PR: What is the most amazing combination of gray sky with bright sunshine raking in that you have experienced recently - with camera at the ready.

JL: Are the gray skies that obvious? Winter in the Netherlands - I don't know how they do it - there is no escaping those gray skies and the constant mist of rain. I struggled with this one quite a bit. There are so many connotations that come along with grey skies. Think about all the references to gloom and sadness while blue skies almost always conveys a positive reference. There was a small window of time each day when the sun would just be about to set and you would get a hint of warmth to the light. I was pretty determined to be set up and ready to shoot during this period each day.

PR: Do you have a new book coming out soon?

JL: I guess soon is relative. I am looking at fall of 2011.

Joshua Lutz at the CCNY Lecture Series. Thursday, April 15, 7:00 pm. School of Visual Arts, 209 East 23rd Street (between 2nd and 3rd Avenues), third floor Amphitheater, New York, NY. General Admission: $5; Free to CCNY members, SVA students, faculty, and staff; $3 for other students with ID. CC NY is celebrating over 125 years serving the photographic and art community through this and upcoming exhibitions, lectures, and special events. For more information, contact John Stanley info@cameraclubny.org or call 212.260.9927.
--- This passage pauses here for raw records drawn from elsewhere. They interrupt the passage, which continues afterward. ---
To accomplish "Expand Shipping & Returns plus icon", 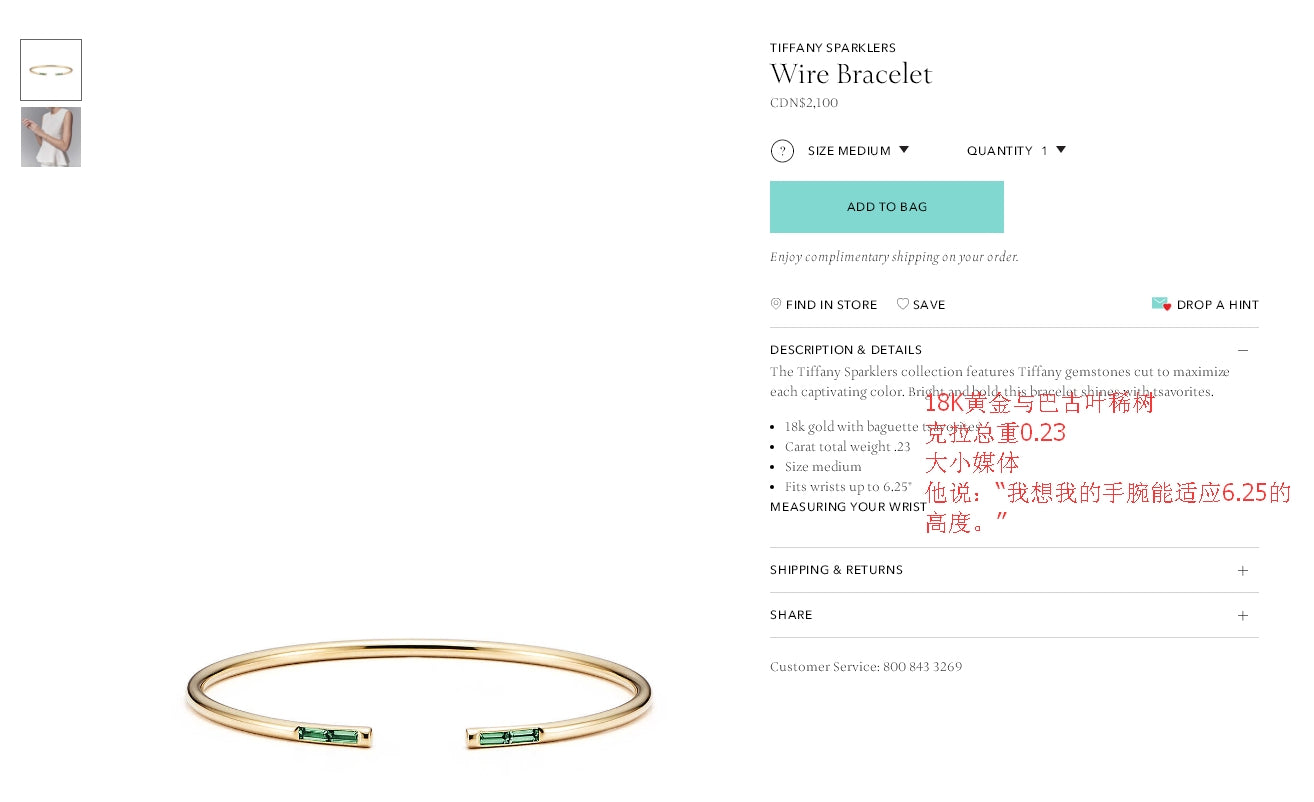I will point(1243,571).
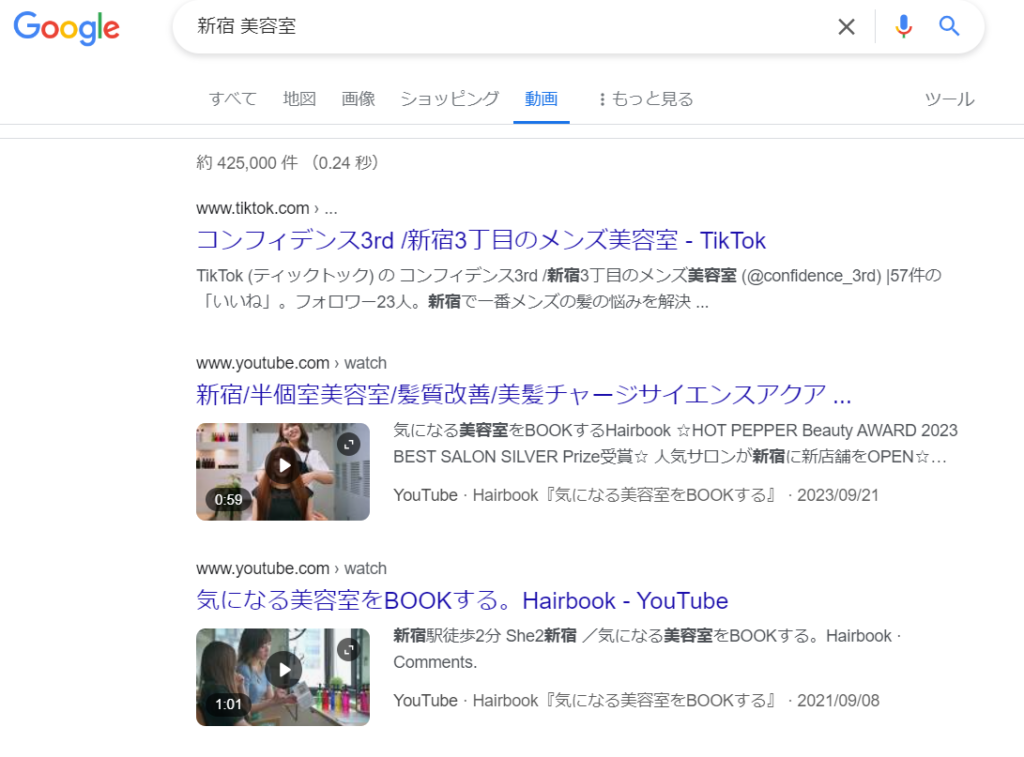Image resolution: width=1024 pixels, height=757 pixels.
Task: Click the Google logo
Action: tap(66, 28)
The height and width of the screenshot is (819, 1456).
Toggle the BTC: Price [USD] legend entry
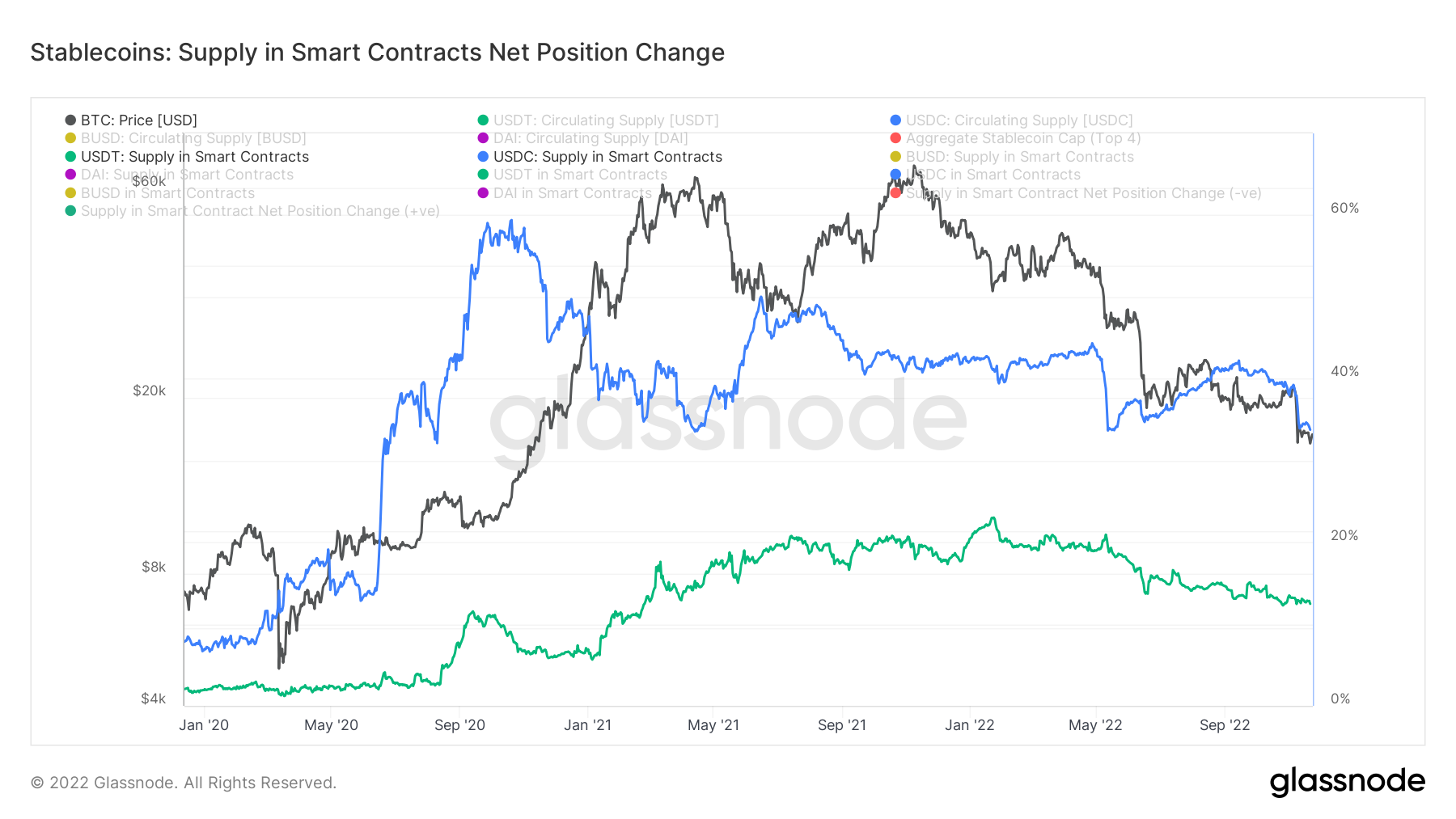131,120
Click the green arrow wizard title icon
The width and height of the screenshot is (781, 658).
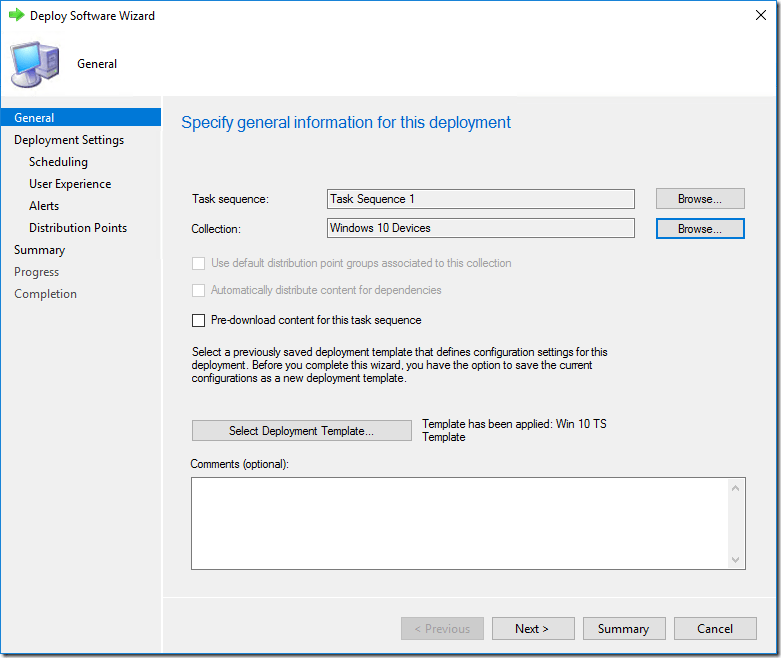(16, 16)
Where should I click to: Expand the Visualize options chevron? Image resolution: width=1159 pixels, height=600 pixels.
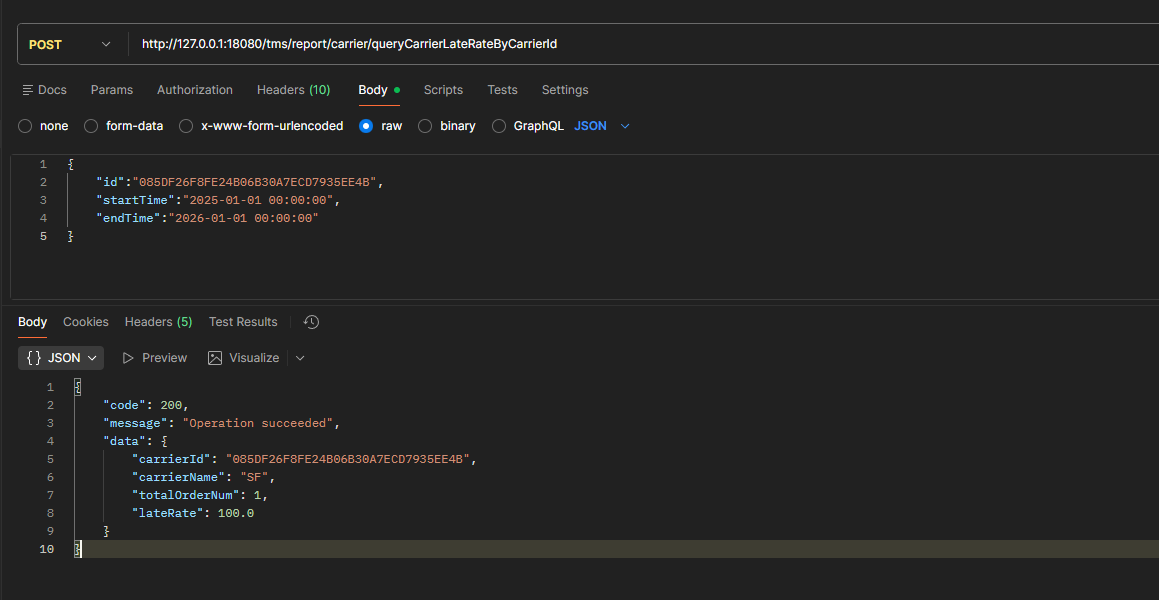(x=300, y=358)
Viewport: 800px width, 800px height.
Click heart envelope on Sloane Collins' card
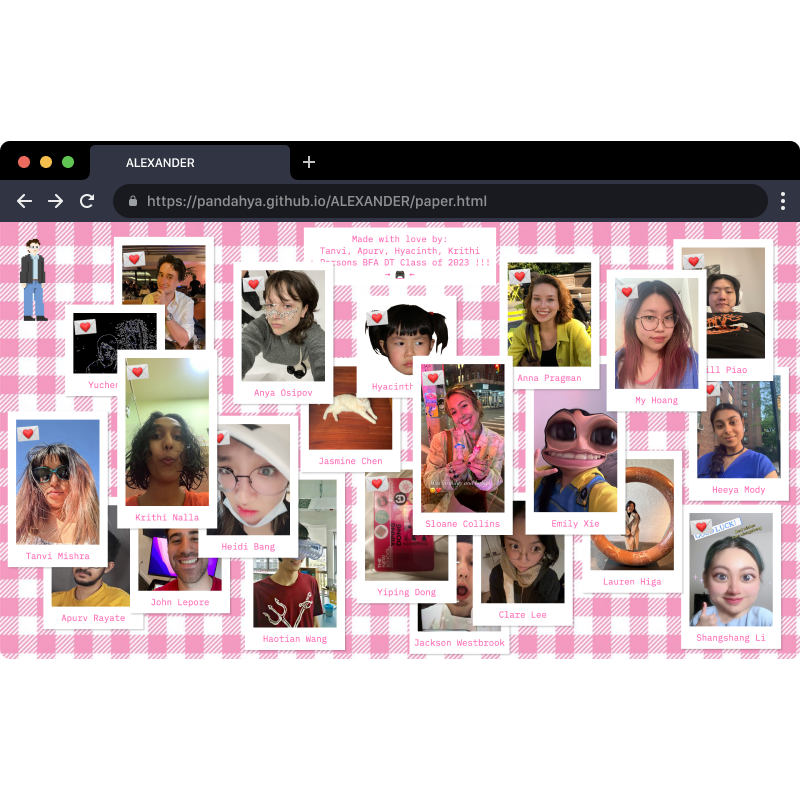point(433,378)
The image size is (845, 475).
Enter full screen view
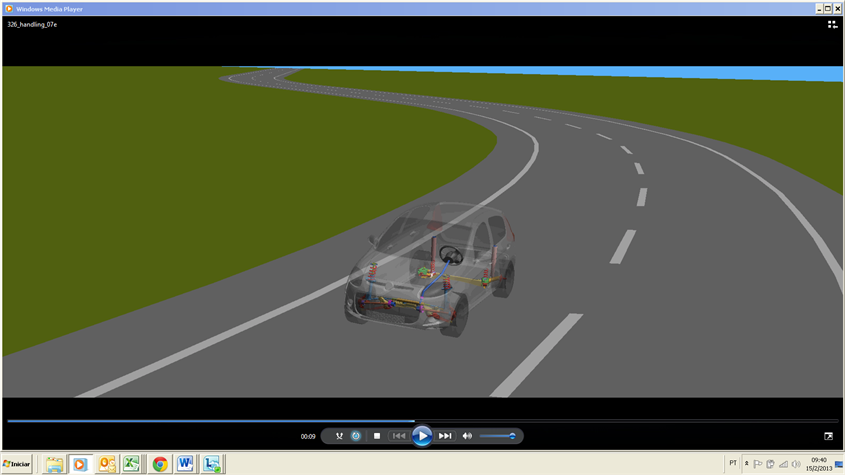[x=828, y=436]
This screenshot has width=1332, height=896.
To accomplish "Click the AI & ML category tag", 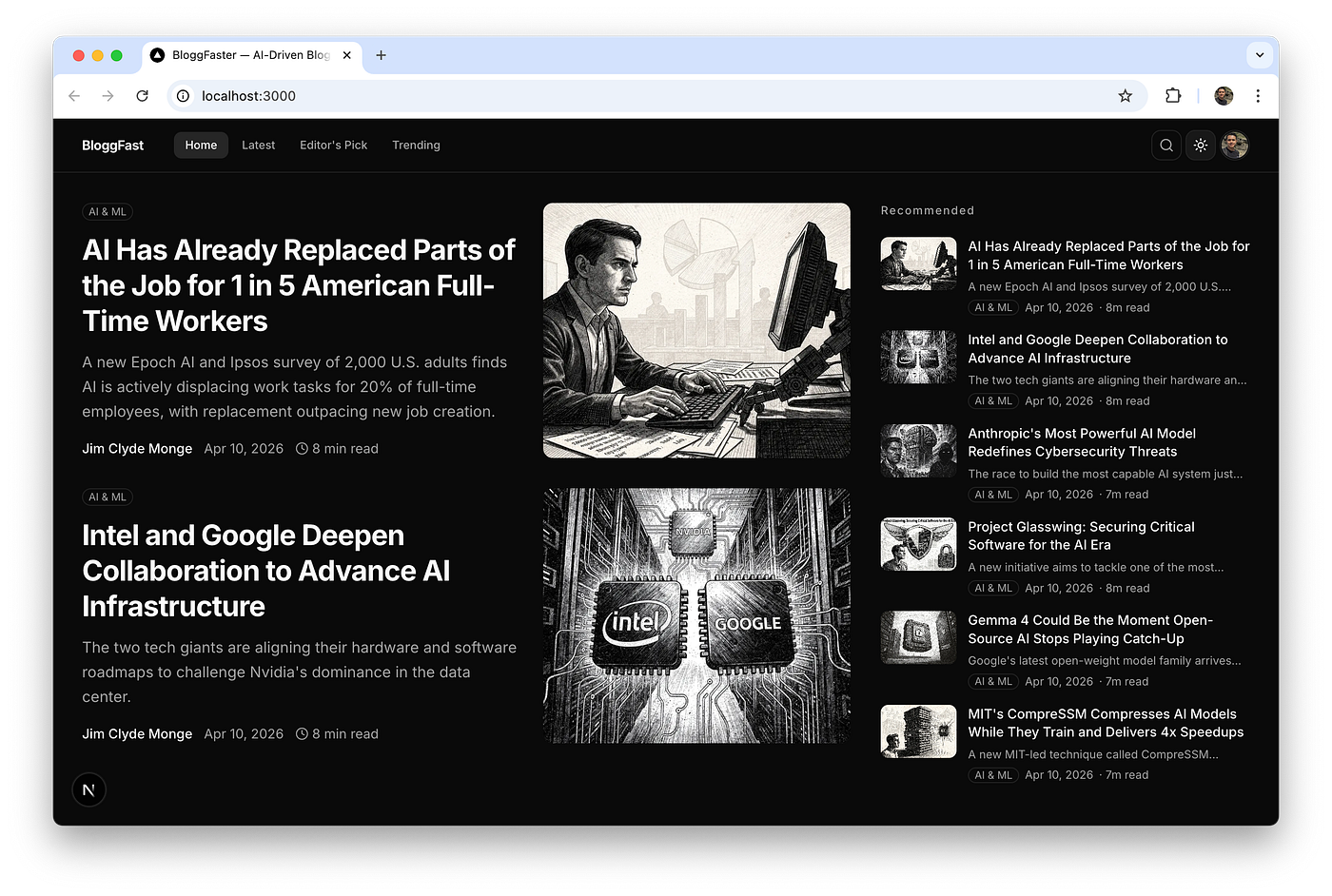I will pos(107,211).
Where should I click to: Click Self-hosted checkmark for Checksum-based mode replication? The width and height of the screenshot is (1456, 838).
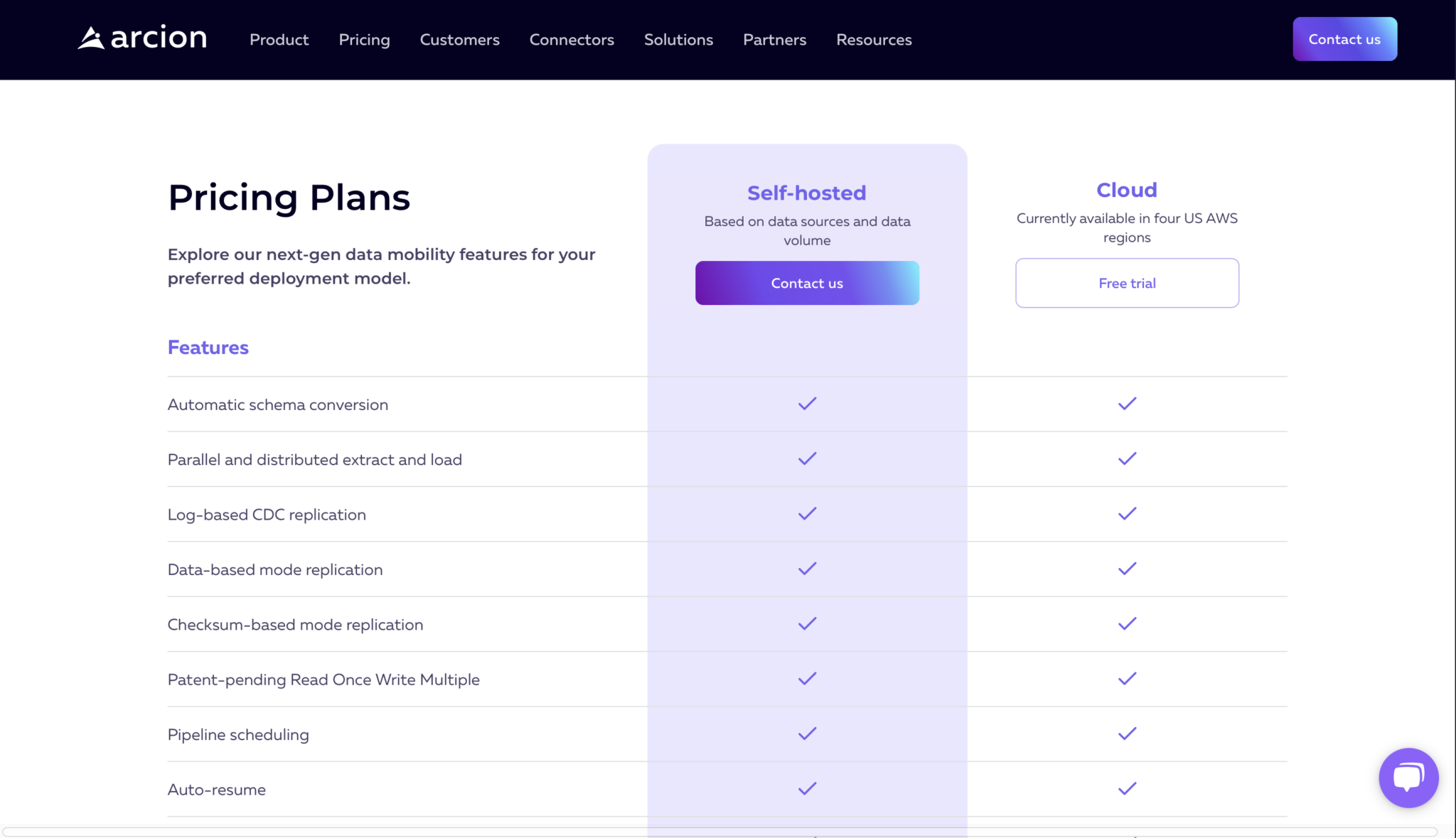point(807,624)
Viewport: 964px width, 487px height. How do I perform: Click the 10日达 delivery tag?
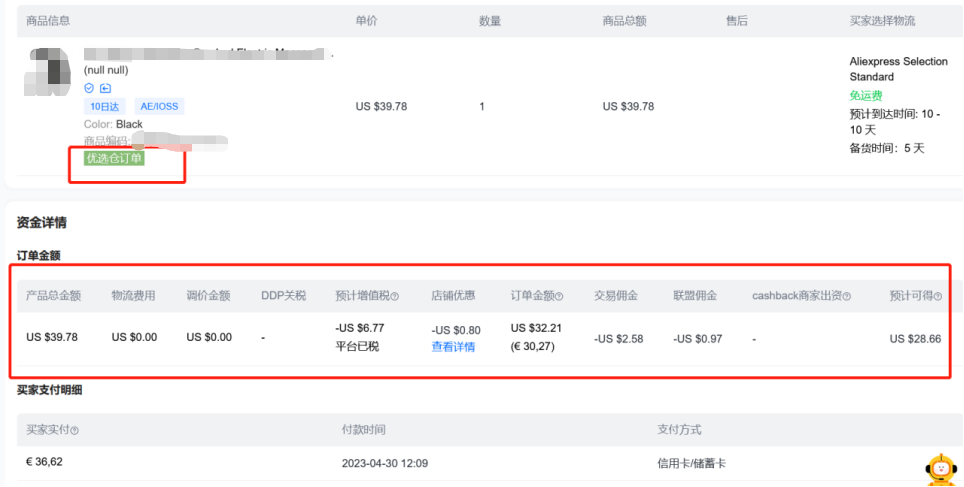point(104,106)
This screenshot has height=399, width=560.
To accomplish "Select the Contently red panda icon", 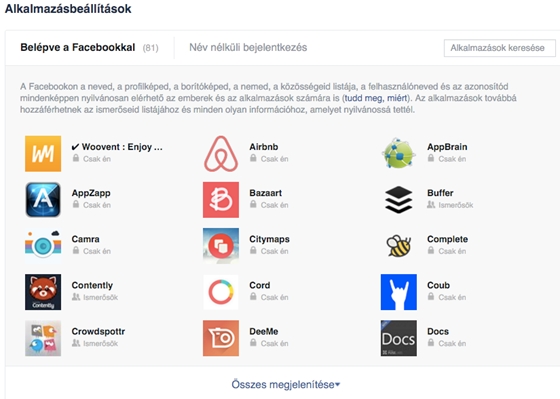I will tap(43, 292).
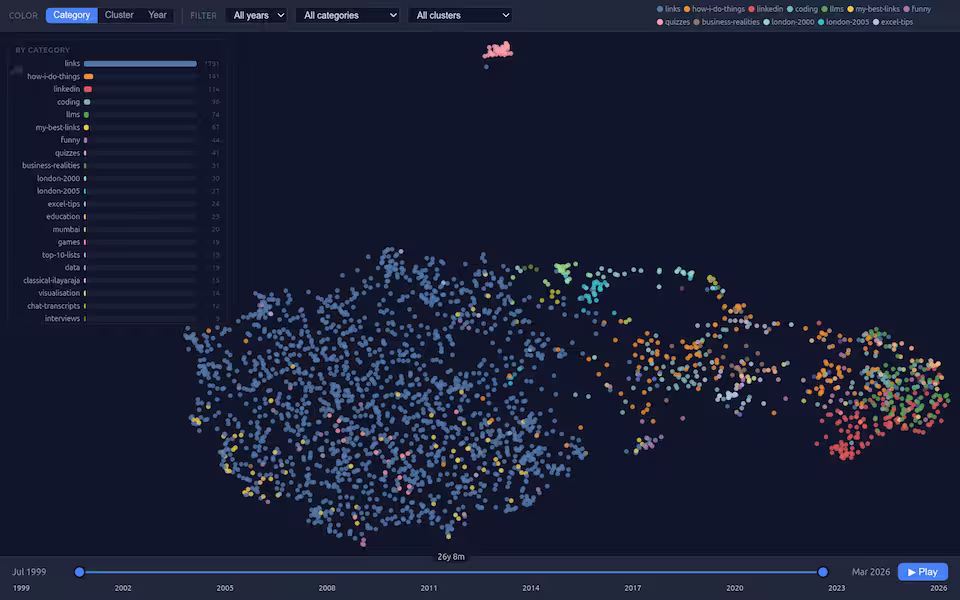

Joshua Lutz is an artist and educator living and working in New York. He received an undergraduate degree from Bard College and a MFA from ICP/Bard CollegeIn 2008, Lutz's first monograph Meadowlands was published by PowerHouse Books. He is the recipient of numerous awards and fellowships, including American Photography 25, Hudson Year Fellowship, Tierney Fellowship, Communication Arts, PDN 30, and American Photography 20. He currently teaches at the Bard College/ICP MFA Program and the International Center of Photography. Lutz is working on a new book and a film to be released soon.